» **Extracted entries**
•••

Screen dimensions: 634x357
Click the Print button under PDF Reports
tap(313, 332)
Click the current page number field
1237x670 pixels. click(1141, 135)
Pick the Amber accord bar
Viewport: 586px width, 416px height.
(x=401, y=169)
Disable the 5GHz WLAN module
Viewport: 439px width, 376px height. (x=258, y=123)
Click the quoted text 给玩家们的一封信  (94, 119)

•••

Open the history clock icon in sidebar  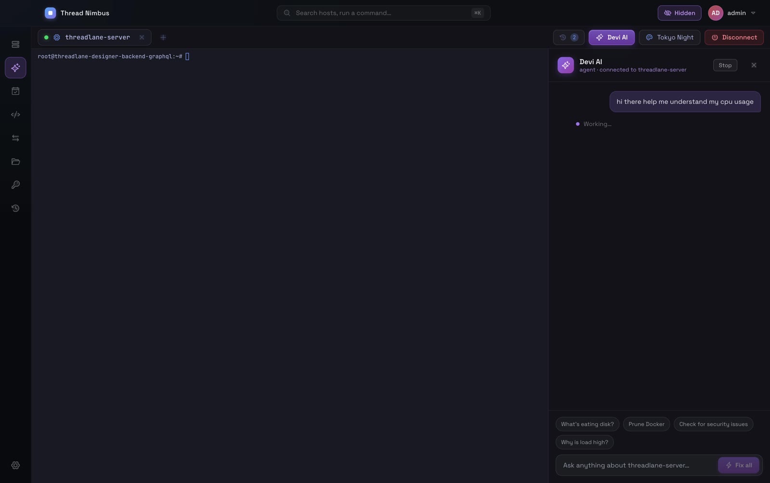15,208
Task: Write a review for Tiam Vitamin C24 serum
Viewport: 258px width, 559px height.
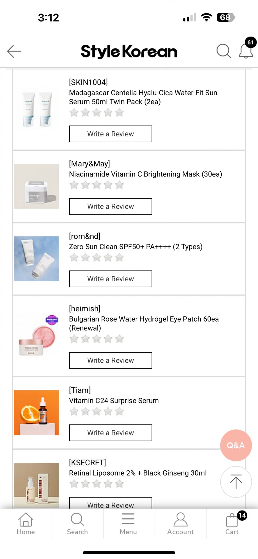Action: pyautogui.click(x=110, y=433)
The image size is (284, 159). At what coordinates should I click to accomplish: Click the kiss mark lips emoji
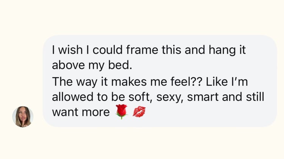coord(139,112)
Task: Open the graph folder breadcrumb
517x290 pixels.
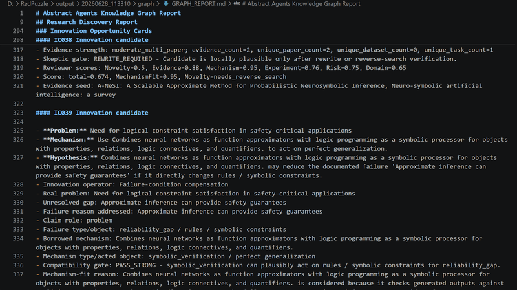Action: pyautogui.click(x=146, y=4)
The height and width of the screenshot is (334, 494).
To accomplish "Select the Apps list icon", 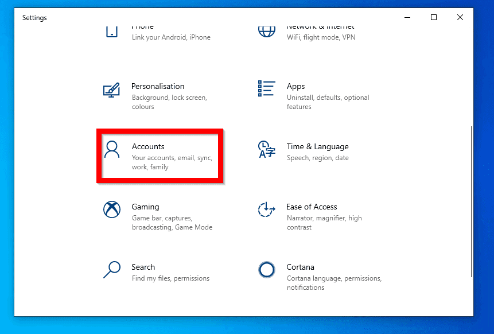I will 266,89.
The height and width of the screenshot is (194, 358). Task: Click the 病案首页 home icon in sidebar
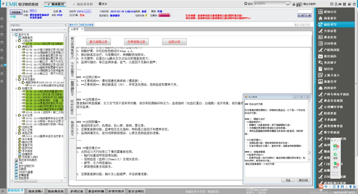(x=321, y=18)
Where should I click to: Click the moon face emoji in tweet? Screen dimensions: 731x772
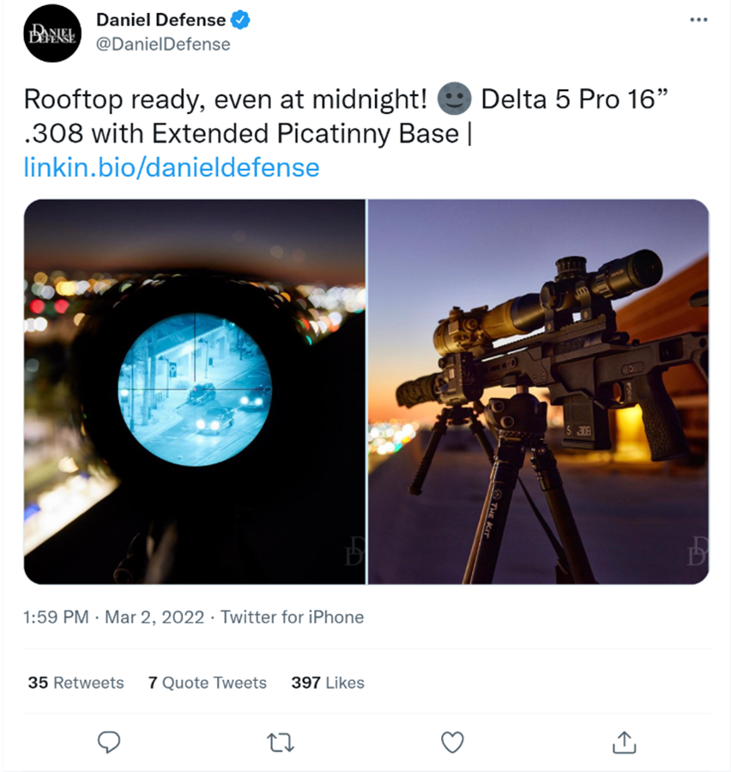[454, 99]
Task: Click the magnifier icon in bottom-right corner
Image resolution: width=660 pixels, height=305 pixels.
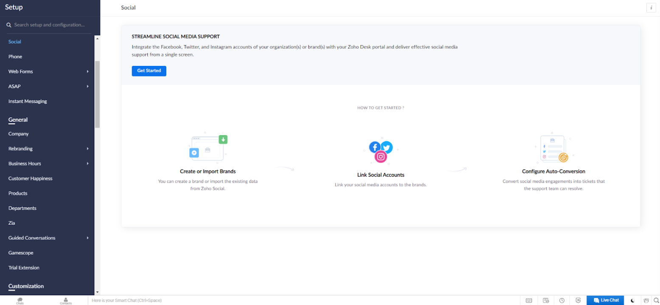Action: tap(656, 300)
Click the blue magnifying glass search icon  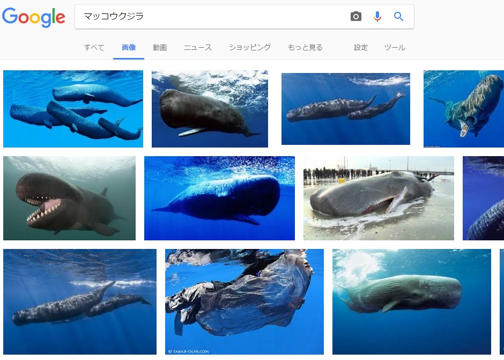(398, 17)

•••

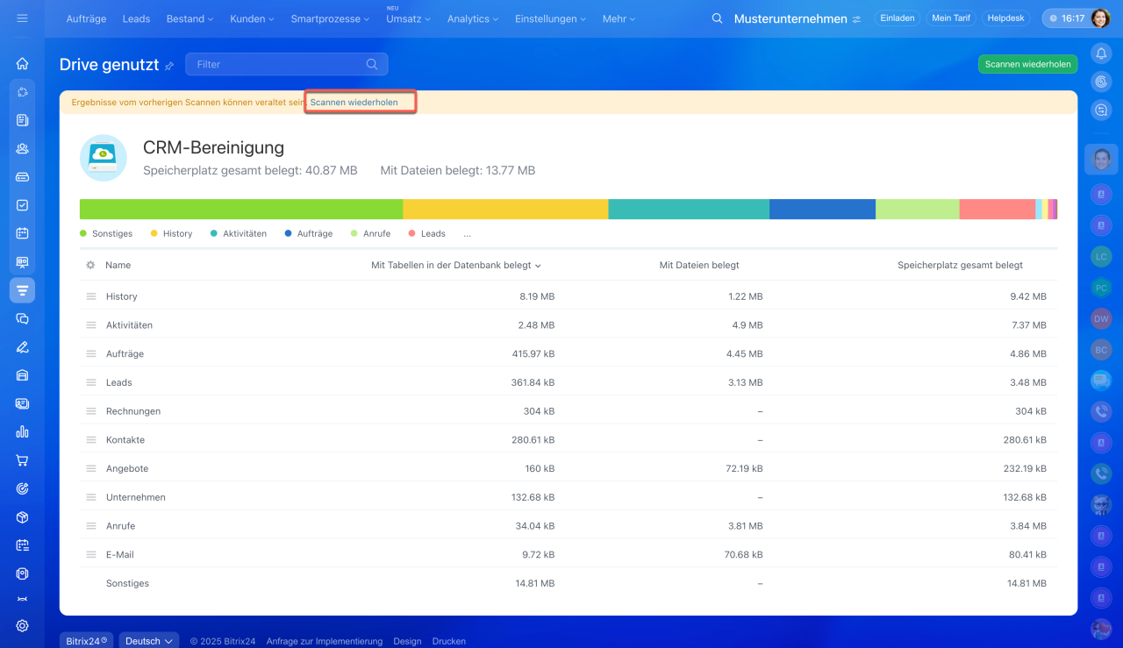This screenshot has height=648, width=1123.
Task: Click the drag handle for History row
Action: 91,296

•••

» **Exercise details**
Using the entries above, repeat only the lines from the one containing "Disable the 5GHz WLAN module" through the one containing "Click the quoted", end lines included.

» **Solved problem**
Disable the 5GHz WLAN module
Viewport: 439px width, 376px height. (x=258, y=123)
Click the quoted text 给玩家们的一封信  (94, 119)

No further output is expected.